> **Exercise task 1**
Return the part of the interview from "Bob Young: Well, it's" to "at that time.", including both ends.

> **Article**
══════

NewsForge.com: Let's start off, just talk a little bit about Lulu.com and what kind of made you decide to go in that direction?
Bob Young: Well, it's interesting enough. There is actually a connection between Lulu and my open source Red Hat days and it's simply this: Lulu was really started to -- well let me give you the full background. When I left Red Hat or was sort of easing my way out, Mark Ewing and I started a thing called the Center for the Public Domain. Because what we're doing is in '99 when, you know, Red Hat had that big public offering, we had a debate of what can we do -- Mark and I -- for the open source community that had done so much for us. And we looked at, you know, all the software projects we might have supported and we realized then every open source software project you could name was getting support at that time.
So we took a look at it from the opposite point of view of "If the open source movement failed, why would it fail?" And our conclusion there was that our legislators, literally around the world, in Brussels and Washington and Tokyo, had all come to the conclusion that, you know, obviously technology is an important industry and they come to a big conclusion that intellectual property, more intellectual property, meant a healthier technology industry. And while I'm a big fan of both copyrights and patents, the problem was that our legislators didn't recognize the fundamental rule, which is: too much of a good thing no longer is. And so we're seeing things like the DMCA, like the idea that you could patent ideas, not just inventions, like the idea of taking copyright from 20 years to a hundred years with very little public debate on the topic and you sort of realize that it's a little bit like vitamin D -- you know, too little vitamin D and you get a variety of health problems. Too much vitamin D will actually kill you, I don't know if you know that one. It's actually a poison when taken in large quantities.

══════

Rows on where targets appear
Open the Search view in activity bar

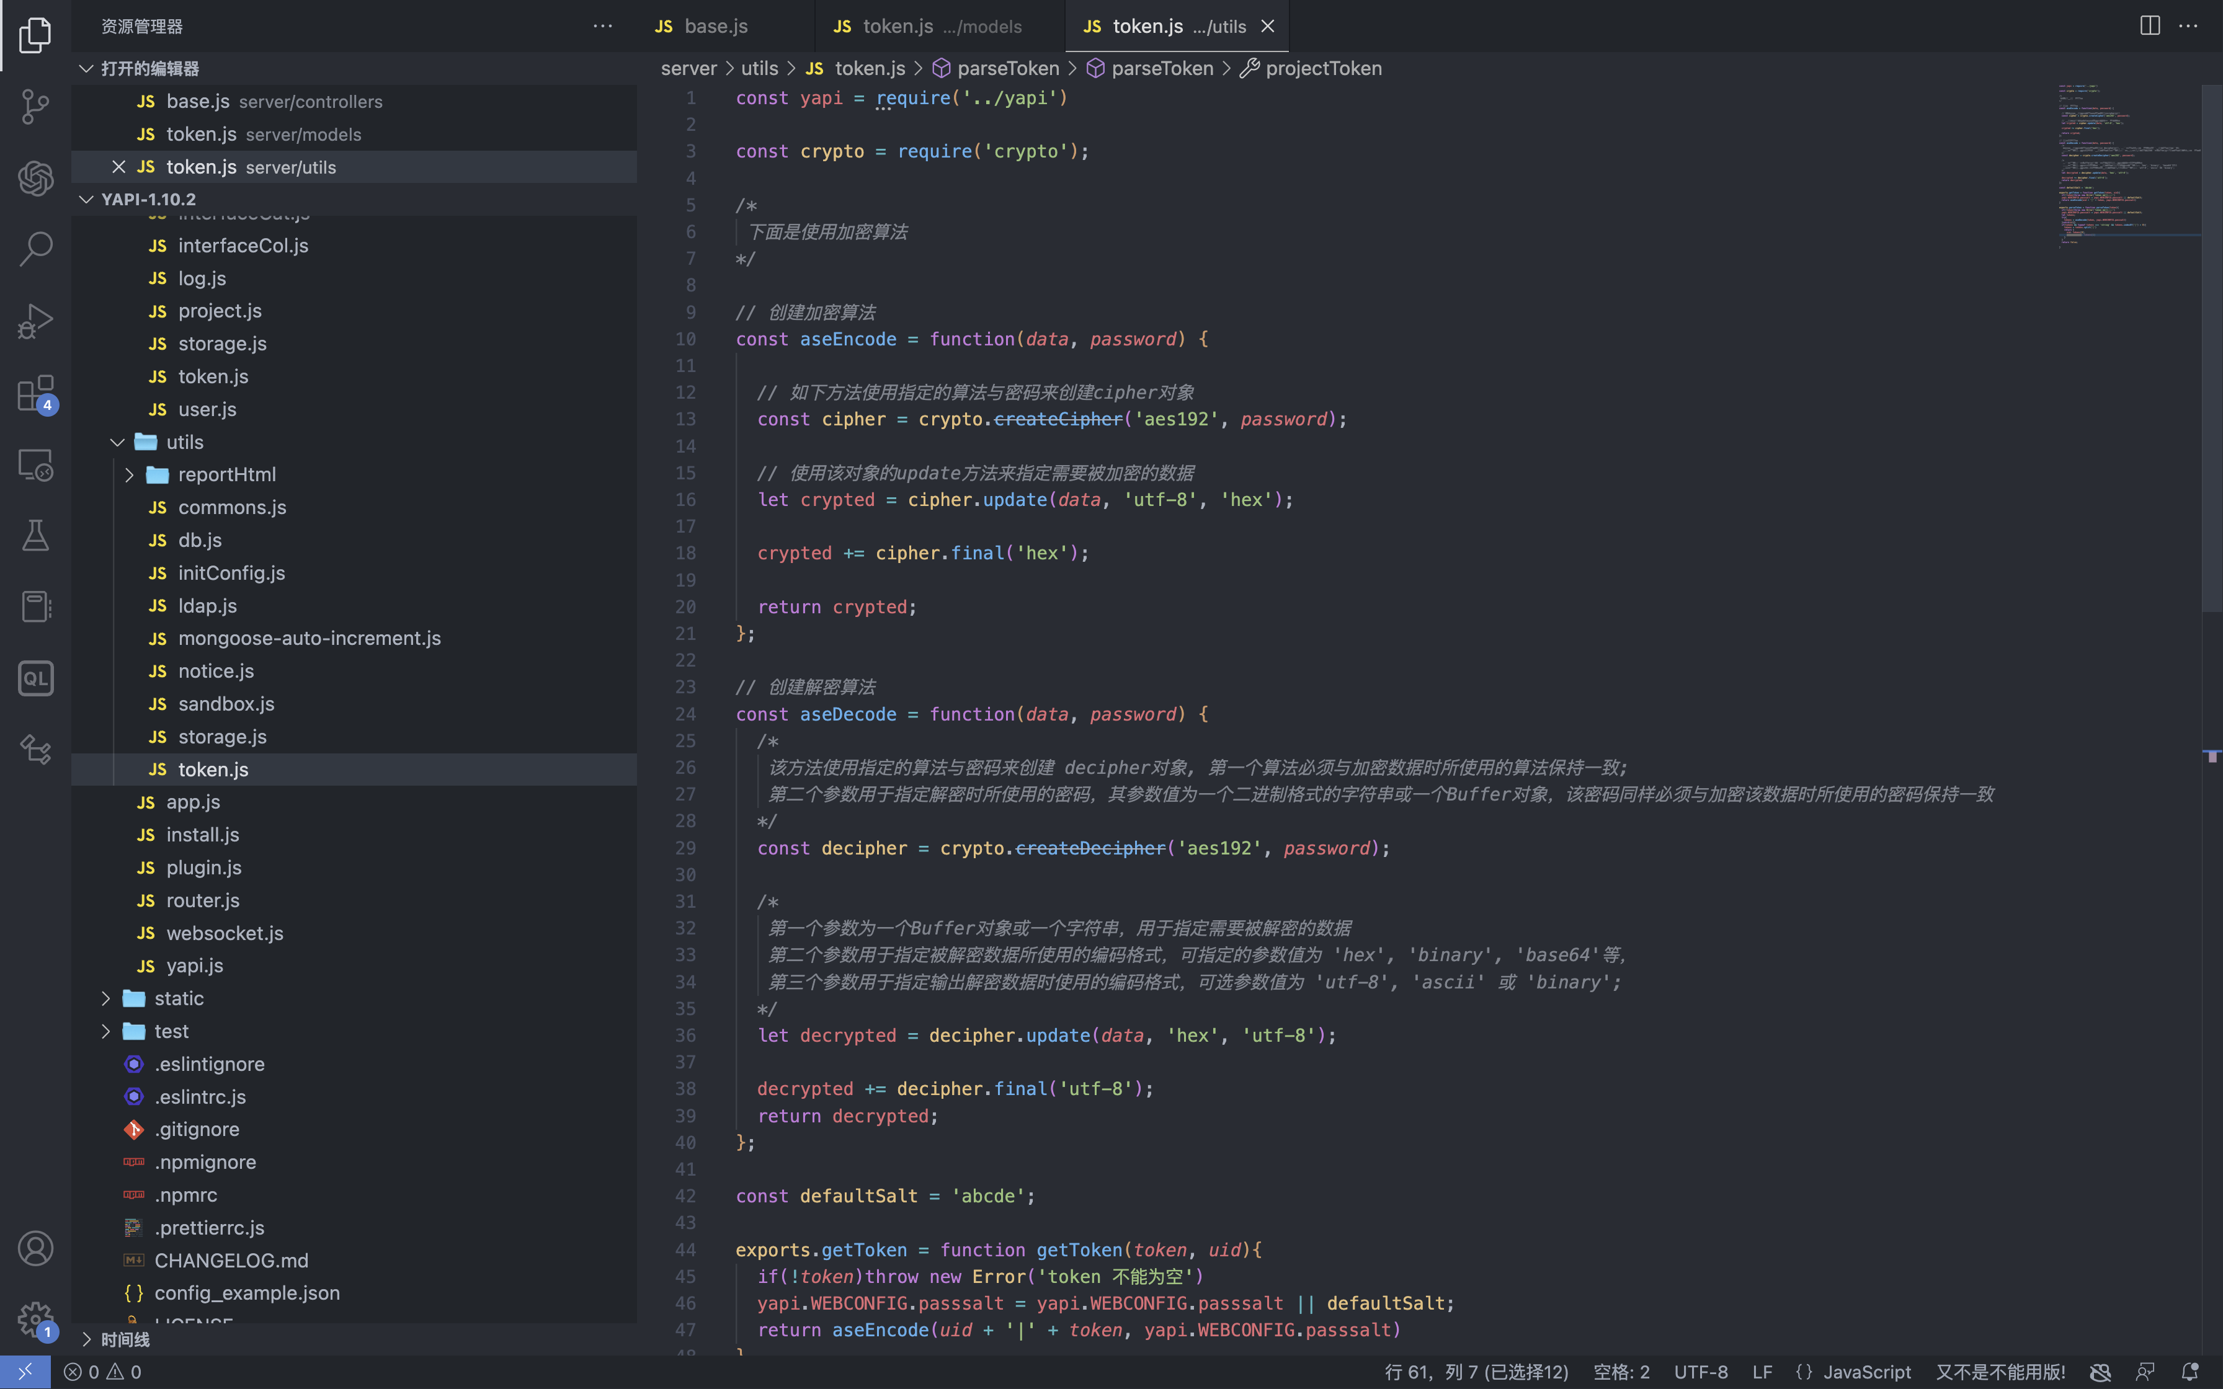point(35,249)
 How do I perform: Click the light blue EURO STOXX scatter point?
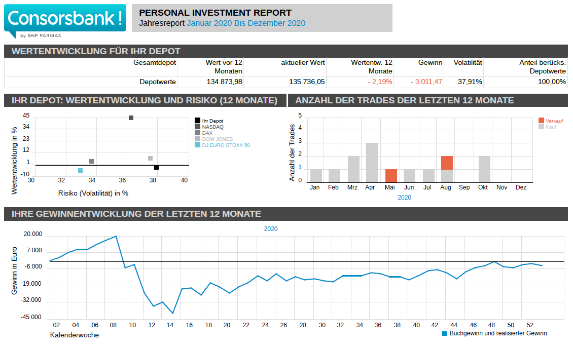[x=80, y=170]
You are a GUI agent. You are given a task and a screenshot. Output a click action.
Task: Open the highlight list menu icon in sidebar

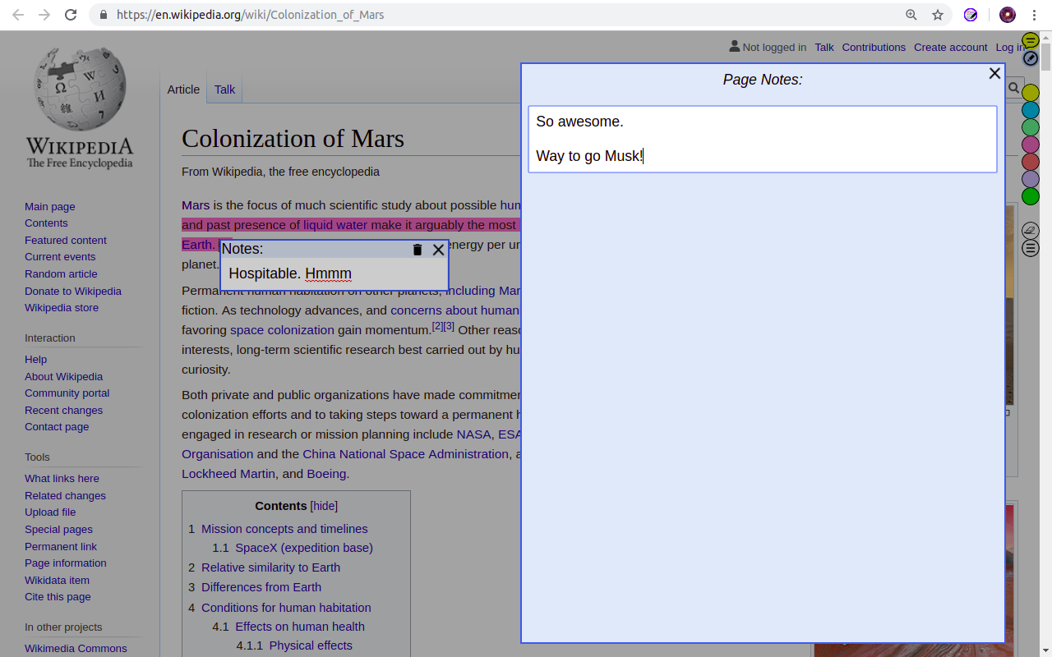click(x=1030, y=247)
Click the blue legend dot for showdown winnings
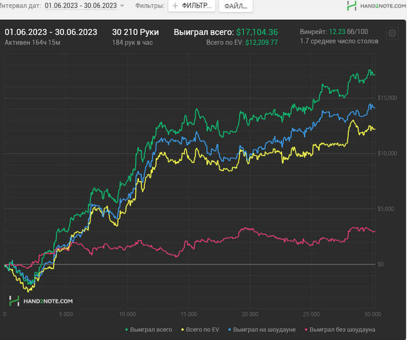This screenshot has height=340, width=407. pyautogui.click(x=230, y=330)
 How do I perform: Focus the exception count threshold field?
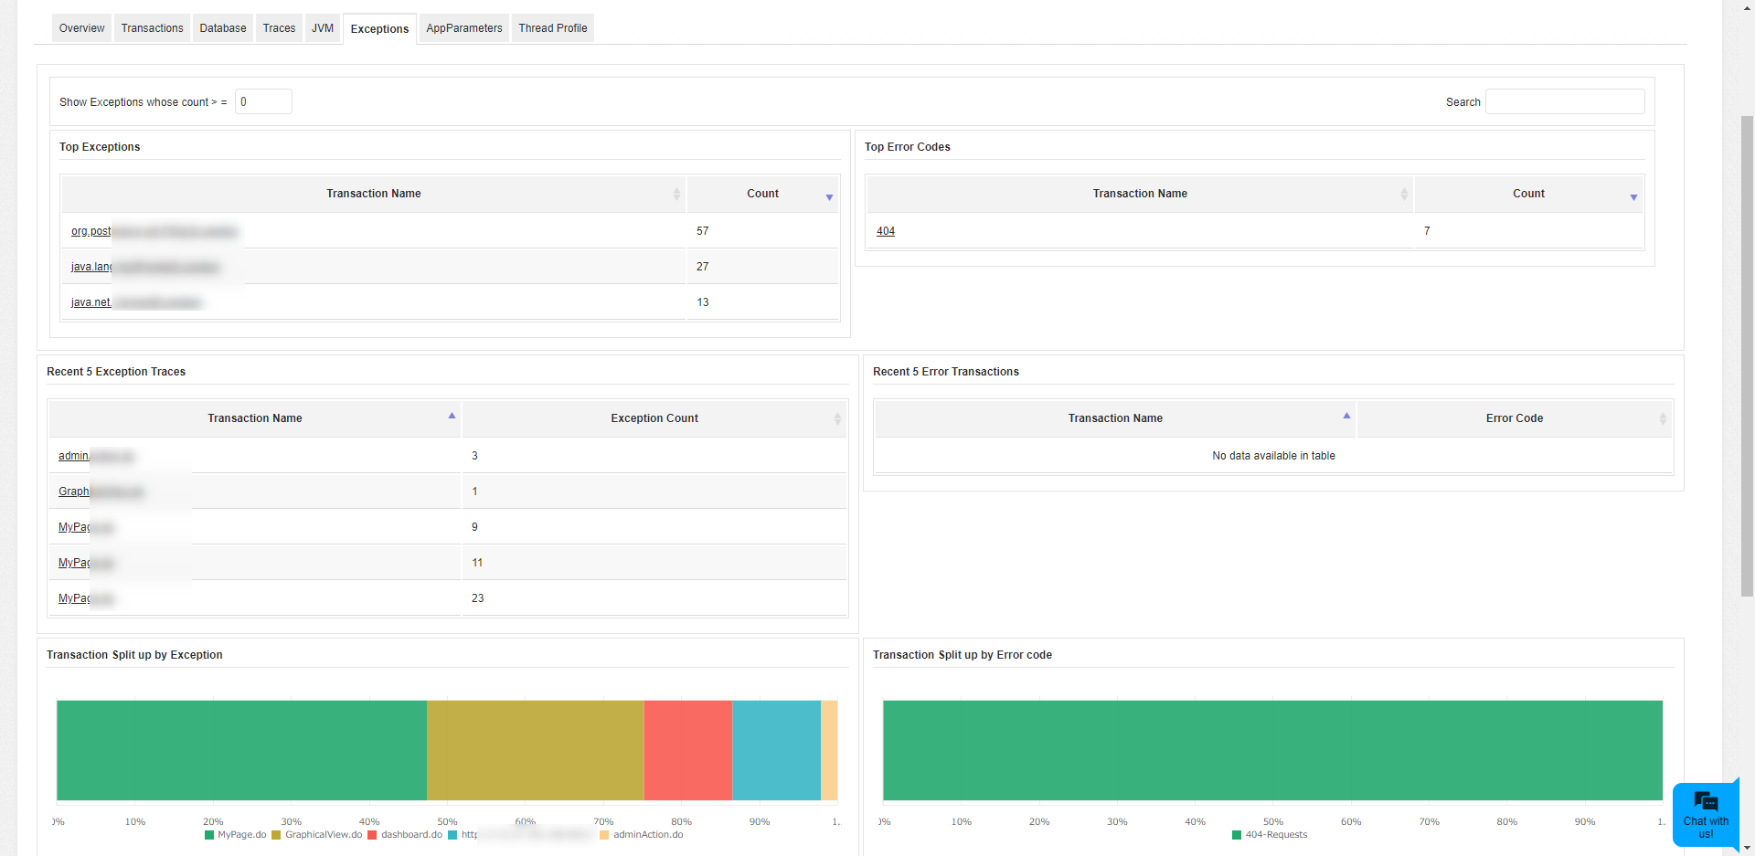click(x=263, y=101)
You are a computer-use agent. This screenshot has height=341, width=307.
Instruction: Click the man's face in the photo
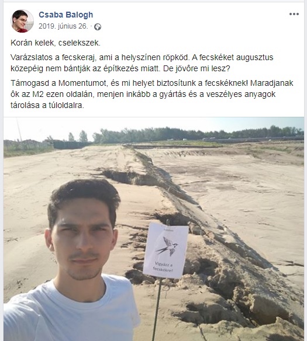[82, 239]
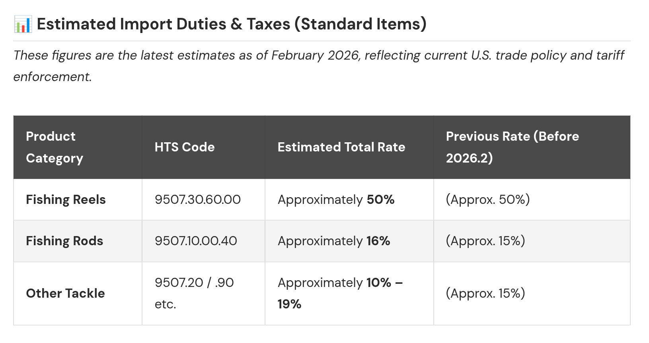Select the "Other Tackle" row label

coord(65,293)
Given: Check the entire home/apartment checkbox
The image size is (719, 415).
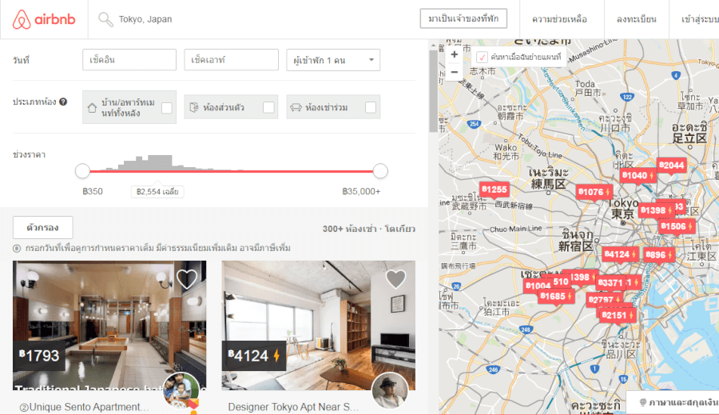Looking at the screenshot, I should [x=167, y=107].
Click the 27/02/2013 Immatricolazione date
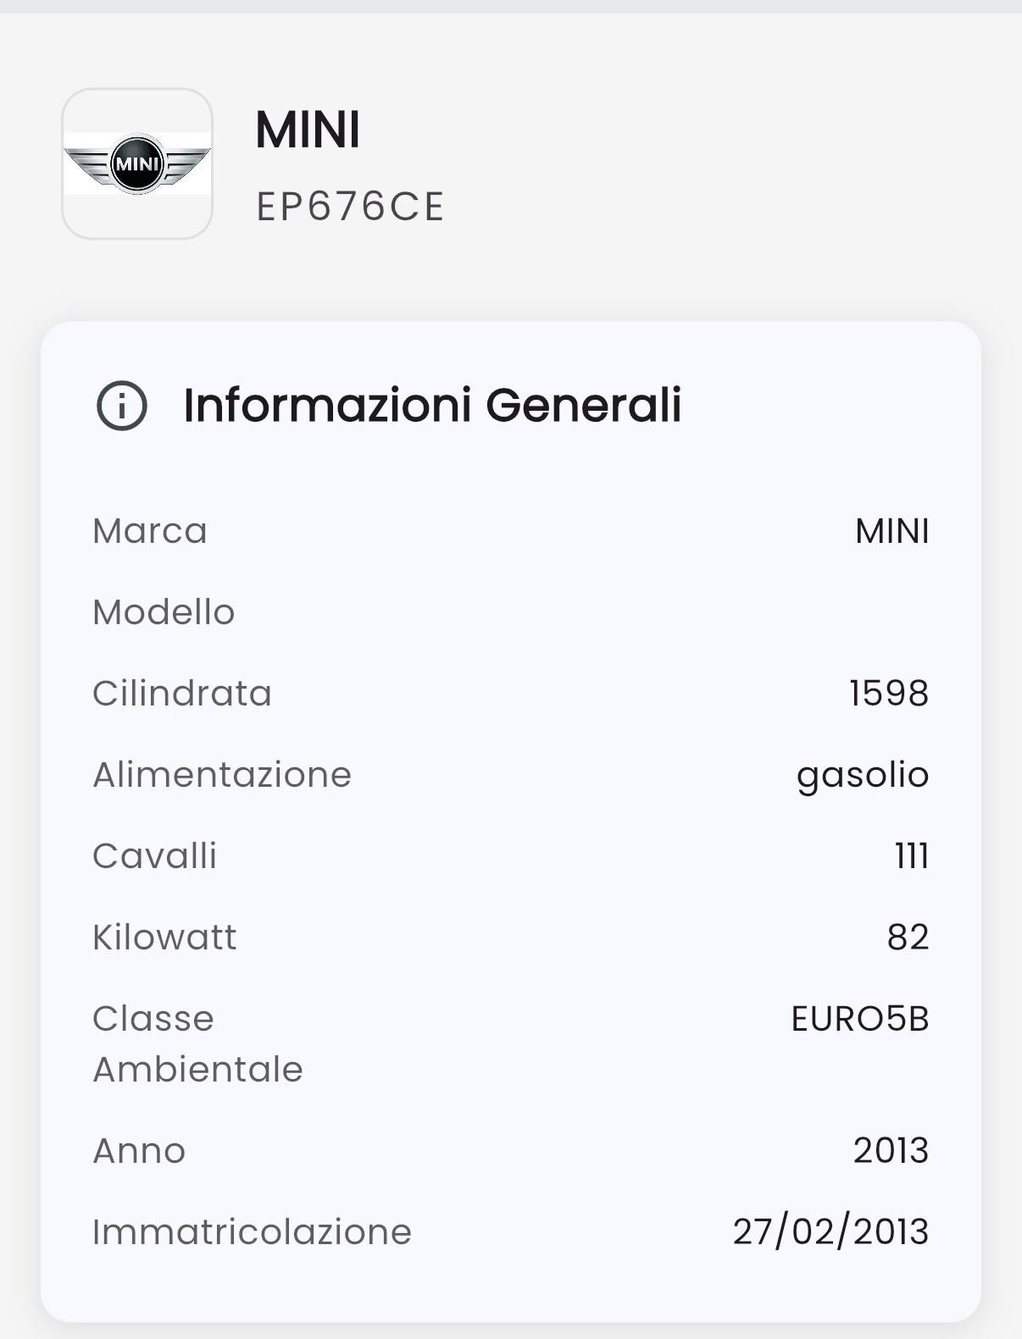 [x=830, y=1232]
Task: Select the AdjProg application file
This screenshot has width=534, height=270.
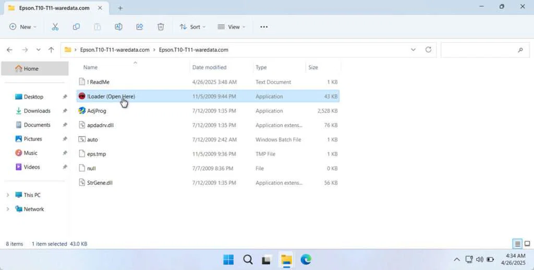Action: [96, 111]
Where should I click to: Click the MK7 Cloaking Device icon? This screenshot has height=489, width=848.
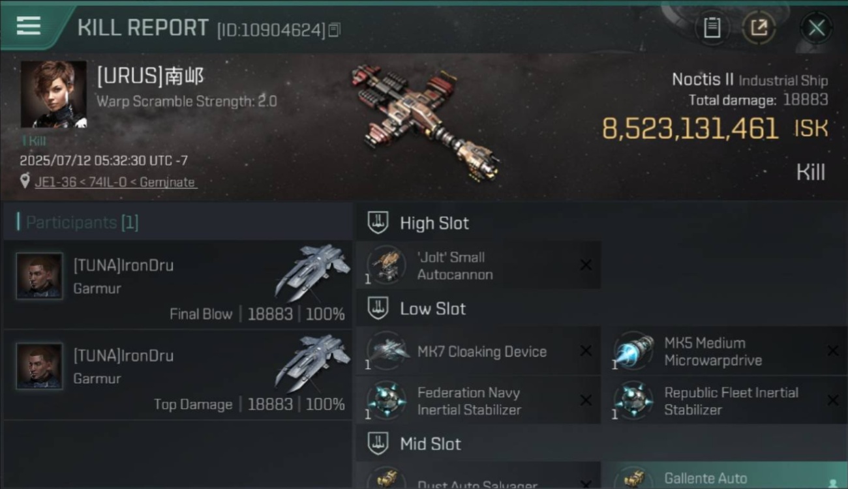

══════

> **Exercise task 2**
Output as a JSON list of strings the rows running from the line with "Click the 27/02/2013 Immatricolazione date" through the end of the rows, one string per line with blank lines skipped, and leave the pictures out.

> **Solution 1**
Bob Young: Well, it's interesting enough. There is actually a connection between Lulu and my open source Red Hat days and it's simply this: Lulu was really started to -- well let me give you the full background. When I left Red Hat or was sort of easing my way out, Mark Ewing and I started a thing called the Center for the Public Domain. Because what we're doing is in '99 when, you know, Red Hat had that big public offering, we had a debate of what can we do -- Mark and I -- for the open source community that had done so much for us. And we looked at, you know, all the software projects we might have supported and we realized then every open source software project you could name was getting support at that time.

> **Solution 2**
[
  "Click the 27/02/2013 Immatricolazione date",
  " [x=830, y=1232]",
  "Task: Select the AdjProg application file",
  "This screenshot has width=534, height=270.",
  "Action: [96, 111]",
  "Where should I click to: Click the MK7 Cloaking Device icon? This screenshot has height=489, width=848."
]